Ore 20.30 - Toyota sempre leader,
Ferrari al comando nella classe GTE

Massimo Costa

E' sceso il buio, verso le ore 20, sul circuito di Le Mans. Una cosa certamente inedita per la 24 Ore quella di accendere i fari a questo orario perché, con la classica francese da sempre disputata nel mese di giugno, si poteva arrivare fino alle 22 per vedere i primi bagliori provenienti dai fari delle vetture.

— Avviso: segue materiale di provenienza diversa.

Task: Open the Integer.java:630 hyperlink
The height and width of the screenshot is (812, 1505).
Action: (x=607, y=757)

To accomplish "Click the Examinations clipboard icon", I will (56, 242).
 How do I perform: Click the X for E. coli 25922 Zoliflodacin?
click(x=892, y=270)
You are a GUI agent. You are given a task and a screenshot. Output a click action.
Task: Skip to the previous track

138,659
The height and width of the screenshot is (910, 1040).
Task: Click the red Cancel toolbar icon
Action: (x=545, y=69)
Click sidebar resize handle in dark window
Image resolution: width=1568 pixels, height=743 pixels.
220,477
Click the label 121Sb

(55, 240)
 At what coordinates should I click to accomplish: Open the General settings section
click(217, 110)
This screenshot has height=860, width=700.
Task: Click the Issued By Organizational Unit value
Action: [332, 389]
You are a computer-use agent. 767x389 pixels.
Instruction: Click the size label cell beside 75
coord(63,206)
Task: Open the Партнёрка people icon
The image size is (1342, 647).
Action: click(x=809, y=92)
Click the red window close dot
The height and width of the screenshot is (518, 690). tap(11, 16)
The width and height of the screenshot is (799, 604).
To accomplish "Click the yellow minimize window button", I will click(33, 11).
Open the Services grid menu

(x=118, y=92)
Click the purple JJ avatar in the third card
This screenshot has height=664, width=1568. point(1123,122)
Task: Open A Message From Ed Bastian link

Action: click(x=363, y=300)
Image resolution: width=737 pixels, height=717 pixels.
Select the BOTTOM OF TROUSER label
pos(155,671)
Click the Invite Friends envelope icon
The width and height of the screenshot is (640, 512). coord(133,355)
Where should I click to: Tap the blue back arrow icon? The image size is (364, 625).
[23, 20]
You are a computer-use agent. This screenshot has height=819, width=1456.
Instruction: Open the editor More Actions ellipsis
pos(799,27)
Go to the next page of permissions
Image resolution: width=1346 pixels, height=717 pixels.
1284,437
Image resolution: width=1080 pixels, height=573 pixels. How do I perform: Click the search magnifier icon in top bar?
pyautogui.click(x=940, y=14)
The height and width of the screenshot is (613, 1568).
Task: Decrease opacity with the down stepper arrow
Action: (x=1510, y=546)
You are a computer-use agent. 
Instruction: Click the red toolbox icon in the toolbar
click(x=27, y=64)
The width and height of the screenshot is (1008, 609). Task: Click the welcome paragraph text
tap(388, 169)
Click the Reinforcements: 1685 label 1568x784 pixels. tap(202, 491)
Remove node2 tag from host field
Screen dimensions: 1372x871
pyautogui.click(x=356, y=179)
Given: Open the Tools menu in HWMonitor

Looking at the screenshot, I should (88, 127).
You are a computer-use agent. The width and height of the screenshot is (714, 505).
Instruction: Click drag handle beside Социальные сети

Le due Toyota continuano a guidare la classifica dopo le prime 6 Ore di gara, con in testa, però, non la numero 7 bensì la numero 8. In questo momento al volante vi è Kazuki Nakajima (Brendon Hartley e Sebastien Buemi i suoi compagni) il quale precede in regime di safety-car la TS050 gemella di Josè Maria Lopez (a box dopo i primi due stint Mike Conway e Kamui Kobayashi). A 2 giri di distacco, troviamo le due Rebellion.

Alle 20.30, la corsa procedeva in regime di safety-car per l'incidente occorso alla Ferrari GTEAm Spirit of Race di Alexander West . Sul posto è intervenuta anche la vettura medica e si è in attesa di sapere quali sono le condizioni del pilota.

Nella classe LMP2, davanti a tutti vi è la Oreca-Gibson del team Jackie Chan guidata da Gabriel Aubry (con Ho Pin Tung e Will Stevens). La battaglia è sempre viva in questa classe che vede seconda la Aurus-Gibson del G-Drive con al volante Jean-Eric Vergne (Roman Rusinov e Mikkel Jensen i suoi compagni), poi la Oreca-Gibson United Autosports con Alex Brundle che la divide con Job Van Uitert e Will Owen. La Dallara del Cetilar Racing si difende bene in dodicesima posizione di classe e sedicesima assoluta. Purtroppo nei guai Eurointernational dopo l'uscita di Erik Maris. Di fatto, la Ligier del team italiano è ferma da ormai due ore.

Appassionante anche la battaglia nella classe GTE dove dopo lungo confronto con le Aston Martin Vantage, due Ferrari 488 di AF Corse guidano la classifica con James Calado (Daniel Serra e Alessandro Pier Guidi i compagni) che precede Davide Rigon (Miguel Molina e Sam Bird gli altri due piloti). Dietro alle due Ferrari, le due Vantage ufficiali, poi la Ferrari del team Risi con Sebastien Bourdais che precede la Porsche di Gianmaria Bruni. L'altra 911 ufficiale di Christensen/Estre/Vanthoor è rimasta ferma per lungo tempo per guasto al motore. Molto bene nella classe GTEAm il team Iron Lynx, in prima posizione con Andrea Piccini.